阿里云 DashScope Paraformer 实时语音识别接入指南

前言

随着 AI 技术的快速发展，语音识别已经成为许多应用的标配功能。阿里云的 DashScope 平台提供了强大的 Paraformer 实时语音识别服务，支持流式输入和实时返回识别结果。本文将详细介绍如何在 Web 应用中接入该服务。

技术架构

┌─────────────┐      WebSocket      ┌──────────────┐      WebSocket      ┌─────────────┐
│   浏览器    │ ◄─────────────────► │  FastAPI     │ ◄─────────────────► │  DashScope  │
│  (WebRTC)   │    音频数据/结果    │   后端服务    │    音频数据/结果    │  Paraformer │
└─────────────┘                     └──────────────┘                     └─────────────┘

准备工作

1. 获取阿里云 API Key

访问阿里云 DashScope 控制台
创建 API Key
记录 Key 值，后续代码中使用

2. 安装依赖

pip install dashscope fastapi uvicorn websockets

后端实现 (FastAPI)

核心代码

"""
Paraformer 实时语音识别服务
使用阿里云 DashScope Python SDK
"""

import os
import json
import asyncio
import threading
import queue
import logging
import time
from fastapi import APIRouter, WebSocket, WebSocketDisconnect

logger = logging.getLogger(__name__)
router = APIRouter()

# 配置 API Key
DASHSCOPE_API_KEY = os.getenv("DASHSCOPE_API_KEY", "")
if DASHSCOPE_API_KEY:
    import dashscope
    dashscope.api_key = DASHSCOPE_API_KEY


class ASRClient:
    """封装 ASR 客户端，处理缓冲和识别"""
    
    def __init__(self, client_id: str):
        self.client_id = client_id
        self.audio_buffer = bytearray()
        self.result_queue = queue.Queue()
        self.recognition = None
        self.recognition_thread = None
        self.final_text = ""
        self.complete_event = threading.Event()
        
    def start_recognition(self):
        """启动语音识别"""
        from dashscope.audio.asr import (
            Recognition, RecognitionCallback, RecognitionResult
        )

============

任务说明:
把 Paraformer 接入指南中从“self.result_queue = queue.Queue()”开始、直到“self.complete_event = threading.Event()”（含）为止的部分重写一遍，并将其中的“final_text”换成“final_result”。 接下来的各行是另一份独立材料，与上面的 Paraformer 接入指南没有关系。

所给材料:
============

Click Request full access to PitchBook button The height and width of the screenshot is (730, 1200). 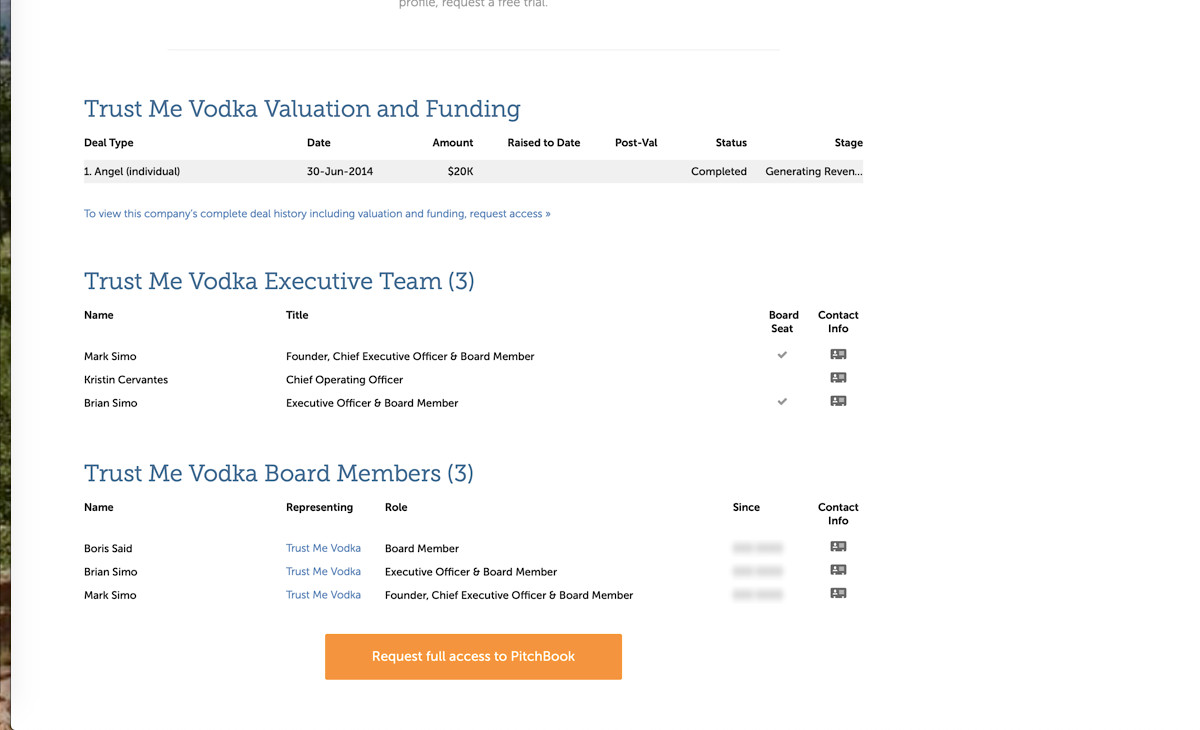point(473,657)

============

任务解答:
self.result_queue = queue.Queue()
        self.recognition = None
        self.recognition_thread = None
        self.final_result = ""
        self.complete_event = threading.Event()